“Each line of stem cells we are developing are genetically engineered to respond to a specific drug,” he notes. “Once they sense that drug, they differentiate into specific cell types.” Some cells are programmed to become cardiomyocytes, the heart cells that form the core functional tissue within the heart. Others are instructed to become stromal cells, which bond the tissues together.

Skylar-Scott is testing his printed tissues in a bioreactor, a container about the size of a smartphone that helps to keep the printed cells alive. Inside it, his team was able to grow a printed organ-like structure: a tube roughly 2 inches long, and half a centimeter in diameter. Like a vein inside the human body, this tiny device could “pump” on its own, contracting and expanding to move fluid through itself.

“If we can develop more tissues like this, we might have a decent halfway point to building something that can be implanted in the human body,” says Skylar-Scott. “For patients born with a single ventricle, for example, there’s only one chamber in the heart that can push blood through into the body and the lungs – which puts a lot of strain on the cardiovascular system and causes high blood pressure that can create organ damage. Something like this could act as a biological pumping device to help blood get to and from the heart,” he says.

Scale-up

Skylar-Scott is quick to note that printing a larger structure, like a functional chamber to graft onto an existing heart, is still a ways off. Creating that would mean growing something more than 16 times the size of his lab’s experimental “vein pump.” In order to produce something even close to that size – or better yet, a whole new organ – his lab would need to scale up cell production tremendously.

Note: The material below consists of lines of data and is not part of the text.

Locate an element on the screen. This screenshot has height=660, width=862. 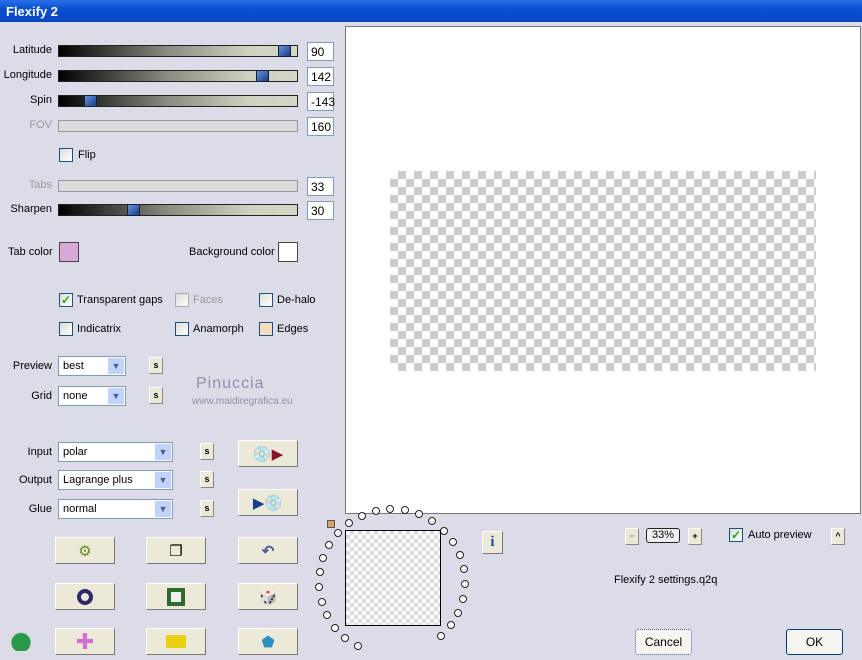
glue-s-button: s is located at coordinates (207, 508).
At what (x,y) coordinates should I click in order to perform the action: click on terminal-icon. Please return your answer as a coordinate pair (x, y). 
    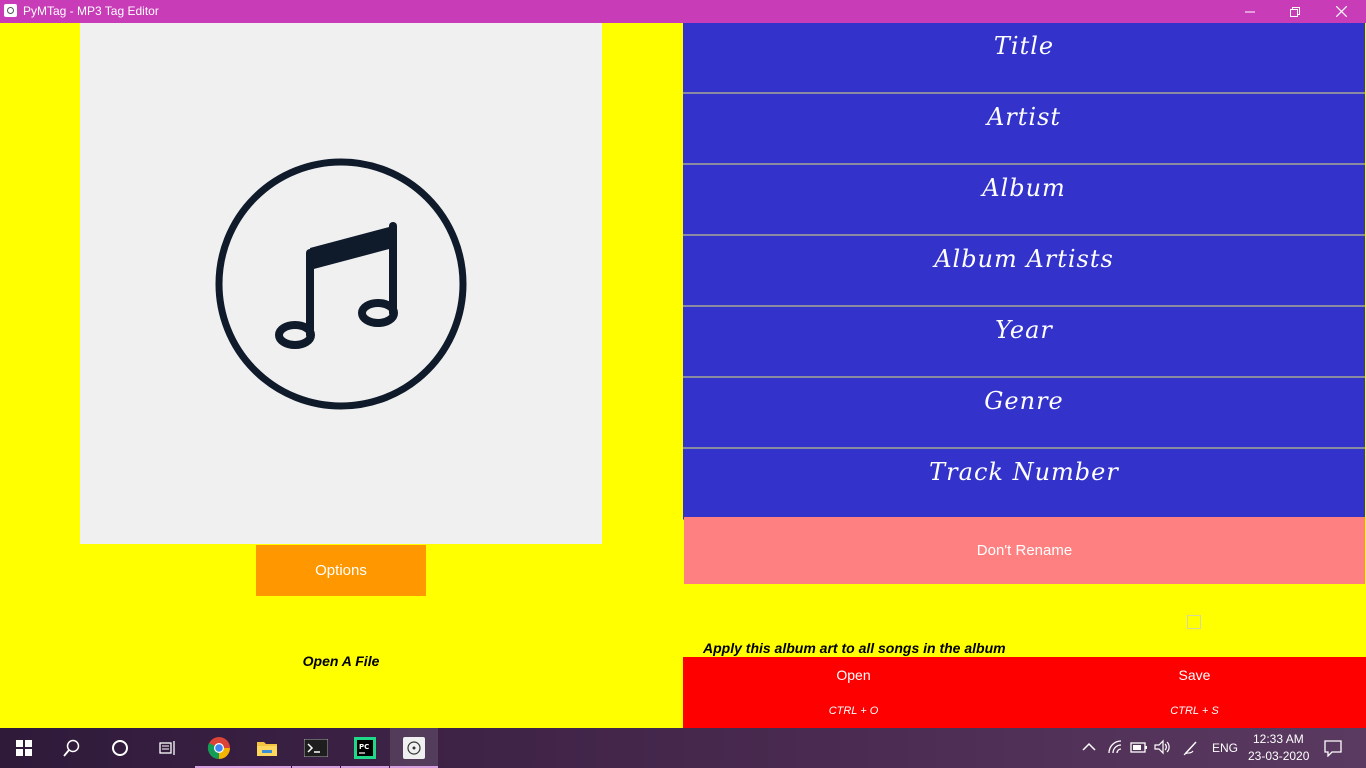
    Looking at the image, I should click on (316, 748).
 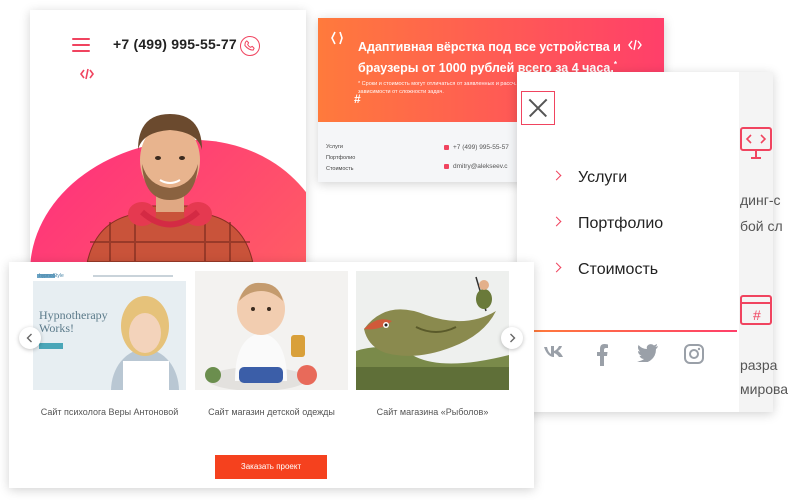 What do you see at coordinates (170, 191) in the screenshot?
I see `developer-photo` at bounding box center [170, 191].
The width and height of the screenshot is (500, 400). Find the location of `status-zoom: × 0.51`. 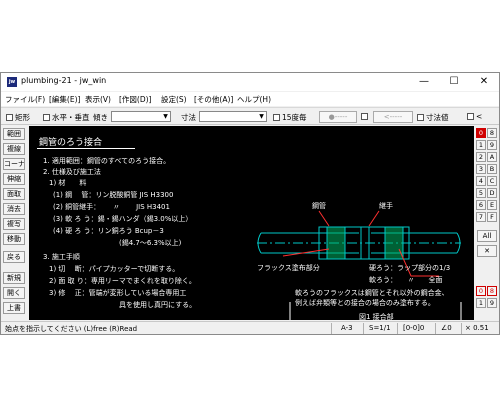

status-zoom: × 0.51 is located at coordinates (477, 328).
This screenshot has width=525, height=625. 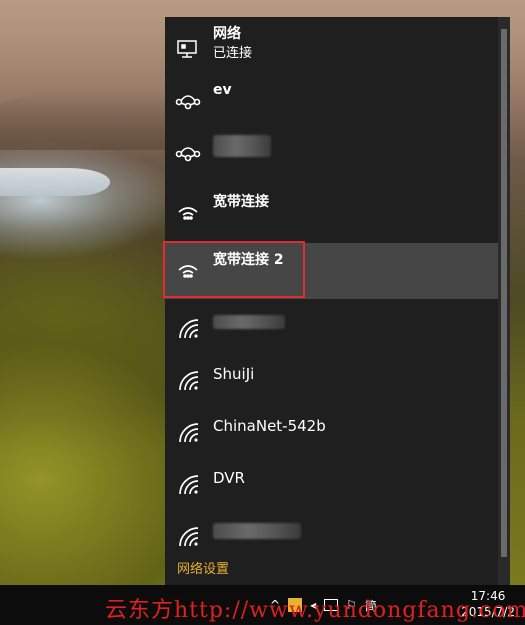 What do you see at coordinates (332, 491) in the screenshot?
I see `network-item-dvr: DVR` at bounding box center [332, 491].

“Scale-up is going to be the challenge of our generation,” says Skylar-Scott. It’ll mean more just building a bigger printer, however. In many ways, it comes down to the cells themselves.

“Right now, it takes a month to grow enough cells to print something tiny. It’s extremely expensive to do as well – each test represents tens of thousands of dollars,” he says. “We need to figure out ways to engineer cells to make them more robust and cheaper to grow, so we can start practicing and perfecting this method. Once the pipeline for new cells is in place, I think we’re going to start seeing some incredible progress.”